(Beginning of PAGE TEXT)
And, as always, I just to have warn the report you're about to see, this is from Arwa Damon, includes scenes that are tough to watch.
(BEGIN VIDEOTAPE)
DAMON (voice-over): The men crouch as they move across rooftops. Crawling through holes smashed through the walls. It's taken them nearly a week to get this far, to reach a house on a sectarian fault line that runs through Homs.
We're rescuing the bodies of the martyrs, the voice from the video narrates. They have heard that a family has been killed. What they find, shocking beyond description. The first body, that of a woman.
In the room next to it, bodies crowded into a back corner, as if they were trying to hide, the dead child's face, a mask of fear. Blood splatters the walls. Let the world see, the voice claims.
Look at this massacre in just one house. He curses the Shias and Bashar Al-Assad. The video is said to have been shot in the neighborhood of Sebid early in February.
Look, people, look, he says. Overcome with emotion as he too curses the regime, and the world. The camera pans over to show more bodies slaughtered in the bathroom. Suddenly, on another floor, a tiny whimper, the child cries out, clearly terrified.
He comes into view, having to crawl over a body lying in the doorway. He must have been hiding for days. Don't be afraid, you're safe now. Don't make a sound, one of the men tells the boy.
It's not known who killed his family or why, but the men who found the bodies are sure this was a sectarian massacre carried out by thugs allied to the regime.
(End of PAGE TEXT)
* [ACTIVITY 1]
Do the following statements agree with the Homs report? For each, answer yes or no and quote the words of the report that decide it.
(a) The video is said to have been shot early in February.
(b) The first body the men find is that of a child.
(c) It is known who killed the boy's family.
* [ACTIVITY 2] Please copy from the Homs report, word for word, the part that opens with the words containing "DAMON (voice-over): The" and closes with "runs through Homs.".
(Beginning of ENTRIES SHOWN)
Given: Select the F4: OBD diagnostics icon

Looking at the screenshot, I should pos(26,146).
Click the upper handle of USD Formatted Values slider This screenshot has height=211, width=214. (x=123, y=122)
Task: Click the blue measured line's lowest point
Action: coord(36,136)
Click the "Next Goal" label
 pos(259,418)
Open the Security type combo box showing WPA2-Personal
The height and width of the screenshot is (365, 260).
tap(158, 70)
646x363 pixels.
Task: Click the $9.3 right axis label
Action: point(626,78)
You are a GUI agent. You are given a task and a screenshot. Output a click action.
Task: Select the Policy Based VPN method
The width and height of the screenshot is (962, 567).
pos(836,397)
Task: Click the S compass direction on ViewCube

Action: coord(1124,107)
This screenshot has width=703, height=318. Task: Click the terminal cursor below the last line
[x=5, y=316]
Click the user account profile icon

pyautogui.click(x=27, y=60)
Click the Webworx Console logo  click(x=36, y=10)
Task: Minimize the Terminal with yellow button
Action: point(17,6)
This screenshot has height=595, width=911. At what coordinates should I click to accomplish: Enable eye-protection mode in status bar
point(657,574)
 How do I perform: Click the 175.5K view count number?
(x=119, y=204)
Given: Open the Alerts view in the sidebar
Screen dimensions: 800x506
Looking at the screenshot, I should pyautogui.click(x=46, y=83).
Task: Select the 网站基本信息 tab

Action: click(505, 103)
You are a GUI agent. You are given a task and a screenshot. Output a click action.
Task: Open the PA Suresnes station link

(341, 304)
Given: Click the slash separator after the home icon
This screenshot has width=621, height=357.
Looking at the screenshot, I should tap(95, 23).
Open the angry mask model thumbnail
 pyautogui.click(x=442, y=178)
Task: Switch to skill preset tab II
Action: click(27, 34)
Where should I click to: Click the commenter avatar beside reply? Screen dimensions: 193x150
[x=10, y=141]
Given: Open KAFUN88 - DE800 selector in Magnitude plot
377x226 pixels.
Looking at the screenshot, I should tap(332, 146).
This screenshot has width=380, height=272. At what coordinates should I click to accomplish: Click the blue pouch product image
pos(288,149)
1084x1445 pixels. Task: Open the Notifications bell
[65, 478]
(End of ENTRIES SHOWN)
* [TASK RESPONSE 1]
(a) Yes: "The video is said to have been shot in the neighborhood of Sebid early in February."
(b) No: "The first body, that of a woman."
(c) No: "It's not known who killed his family or why"

* [TASK RESPONSE 2]
DAMON (voice-over): The men crouch as they move across rooftops. Crawling through holes smashed through the walls. It's taken them nearly a week to get this far, to reach a house on a sectarian fault line that runs through Homs.